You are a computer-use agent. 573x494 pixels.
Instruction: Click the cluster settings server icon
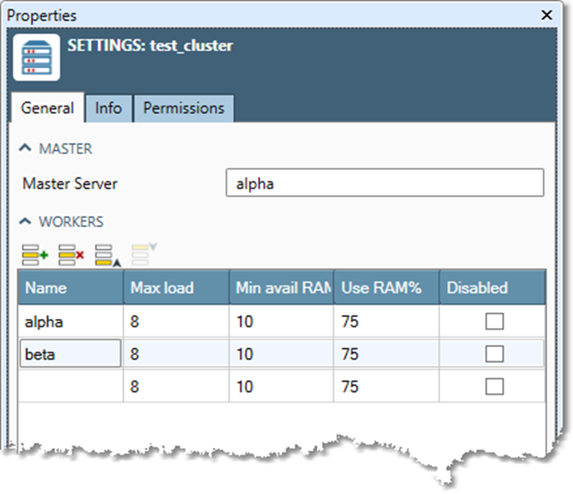37,57
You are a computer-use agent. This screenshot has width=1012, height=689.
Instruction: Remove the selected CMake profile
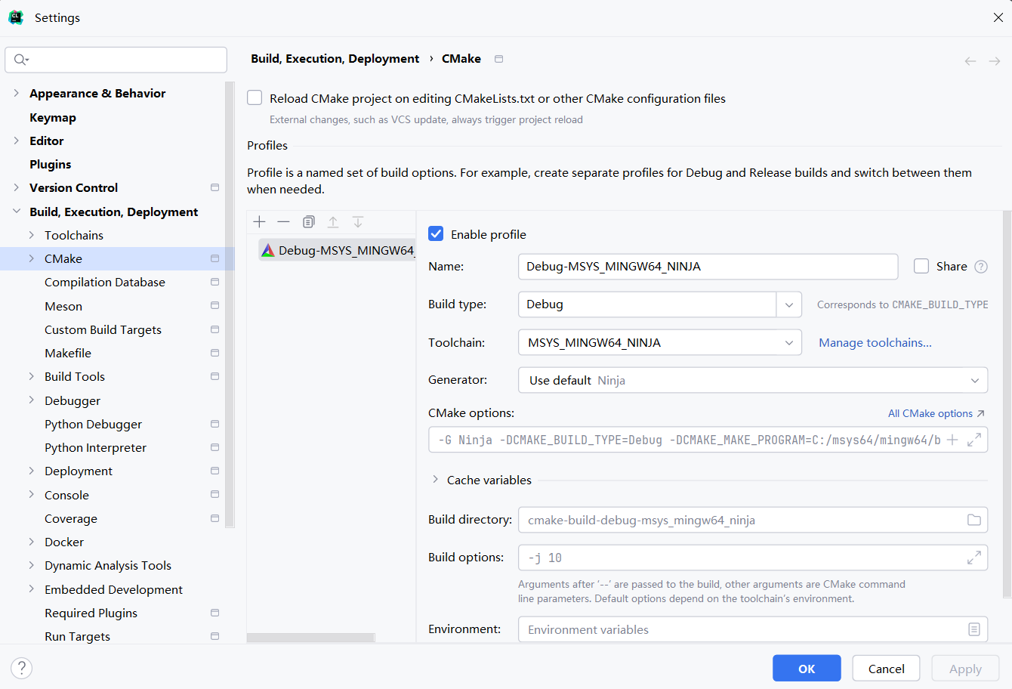click(283, 221)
----------------
• EXERCISE DESCRIPTION
Extract, word for word, each line from the one that contains "Instruction: Click the" through the final line of the data above. Leave the pictures out.

• EXERCISE ANSWER
Instruction: Click the cluster settings server icon
37,57
You are a computer-use agent. This screenshot has width=1012, height=689.
Instruction: Remove the selected CMake profile
click(283, 221)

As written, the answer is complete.